The MASM Forum
General => The Laboratory => Topic started by: Antariy on January 06, 2013, 12:25:19 PM

Test for some variations of the proc to scale bits twice (double "width"). I.e., for instance, if we have the binary number: 1010Y then after processing it will be 11001100Y
Interesting to see how it will perform on different machines. The test processing full width  16 bits to 32 bits, i.e. 16 iterations through the loop.
Intel(R) Celeron(R) CPU 2.13GHz (SSE3)
171 cycles for 1
205 cycles for 2 (dec ecx)
173 cycles for 3 (lea edi)
174 cycles for 4 (sbb edx)
169 cycles for 1
202 cycles for 2 (dec ecx)
175 cycles for 3 (lea edi)
176 cycles for 4 (sbb edx)
170 cycles for 1
203 cycles for 2 (dec ecx)
174 cycles for 3 (lea edi)
175 cycles for 4 (sbb edx)
 ok 
Also, please note on how the testbed is implemented: this is a kind of a suggestion. Each tested code piece was put in different section of the code, i.e., it starts at new page boundary (similar to align 1000h) and this should help to eliminate the influence of the code layout and placement.
Commented out buffer allocation and walking through all the bytes of the buffer at the start of the test  just to be used in the tests which require data processing.

prescott w/htt
Intel(R) Pentium(R) 4 CPU 3.00GHz (SSE3)
165 cycles for 1
197 cycles for 2 (dec ecx)
170 cycles for 3 (lea edi)
168 cycles for 4 (sbb edx)
163 cycles for 1
191 cycles for 2 (dec ecx)
168 cycles for 3 (lea edi)
168 cycles for 4 (sbb edx)
166 cycles for 1
199 cycles for 2 (dec ecx)
167 cycles for 3 (lea edi)
169 cycles for 4 (sbb edx)

Hi, Dave :t
It is interesting that the second variation of the code only differs by counter decrementation instruction (ADD ECX,1 / DEC ECX), and overall it slower ~2 cycles per iteration.

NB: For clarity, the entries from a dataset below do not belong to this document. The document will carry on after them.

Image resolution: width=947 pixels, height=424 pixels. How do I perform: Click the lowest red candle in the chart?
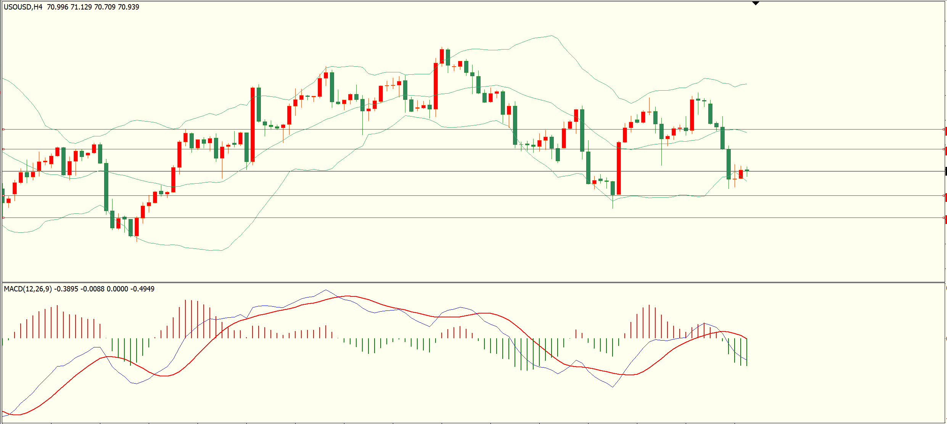pyautogui.click(x=137, y=227)
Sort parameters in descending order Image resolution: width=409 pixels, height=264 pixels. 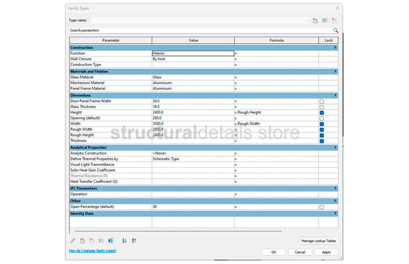click(x=134, y=240)
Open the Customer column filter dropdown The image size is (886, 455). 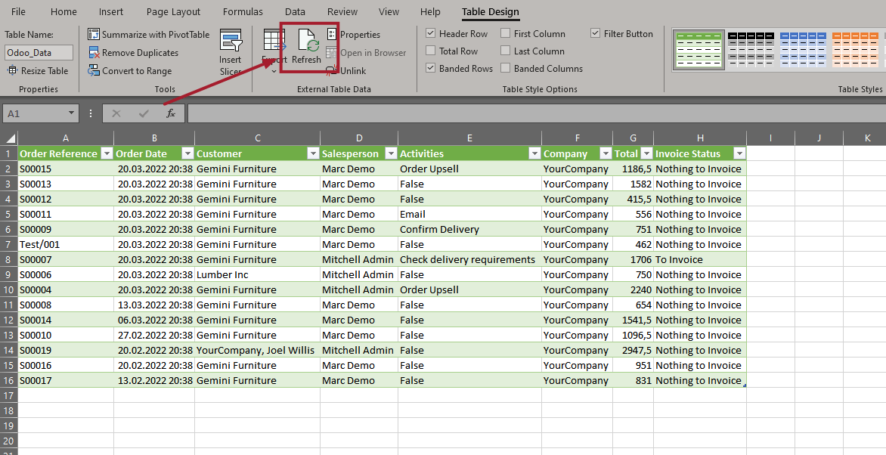pos(313,153)
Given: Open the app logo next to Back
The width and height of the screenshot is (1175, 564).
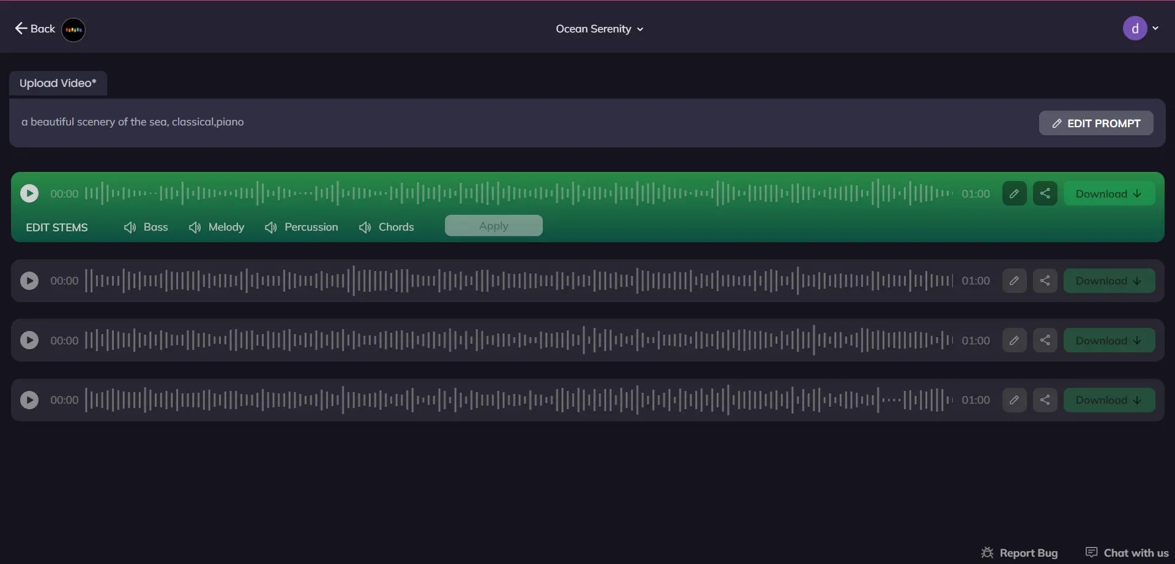Looking at the screenshot, I should 73,29.
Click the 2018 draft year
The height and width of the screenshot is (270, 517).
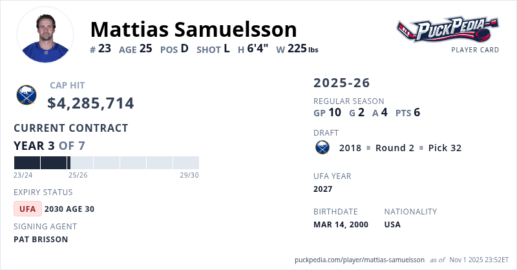(x=350, y=148)
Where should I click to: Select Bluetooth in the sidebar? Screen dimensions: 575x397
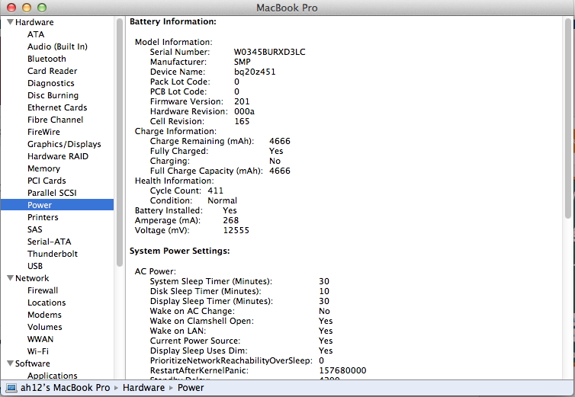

AMD Phenom(tm) II X6 1100T Processor (SSE3)
88 cycles for 1
77 cycles for 2 (dec ecx)
87 cycles for 3 (lea edi)
89 cycles for 4 (sbb edx)
86 cycles for 1
76 cycles for 2 (dec ecx)
86 cycles for 3 (lea edi)
89 cycles for 4 (sbb edx)
87 cycles for 1
76 cycles for 2 (dec ecx)
92 cycles for 3 (lea edi)
88 cycles for 4 (sbb edx)

Hi, sinsi :t
But AMD favors the things that Intel dislike, as usually :biggrin:

search the old forum for the words "stir fry" :biggrin:
there was a routine in there for reversing the bits in a register
the method used may be applied, here
very cool algo

here you go, Alex
if you can understand how that algorithm works, i believe you can apply it to what you are doing :t
http://www.masmforum.com/board/index.php?topic=12722.msg98224#msg98224 (http://www.masmforum.com/board/index.php?topic=12722.msg98224#msg98224)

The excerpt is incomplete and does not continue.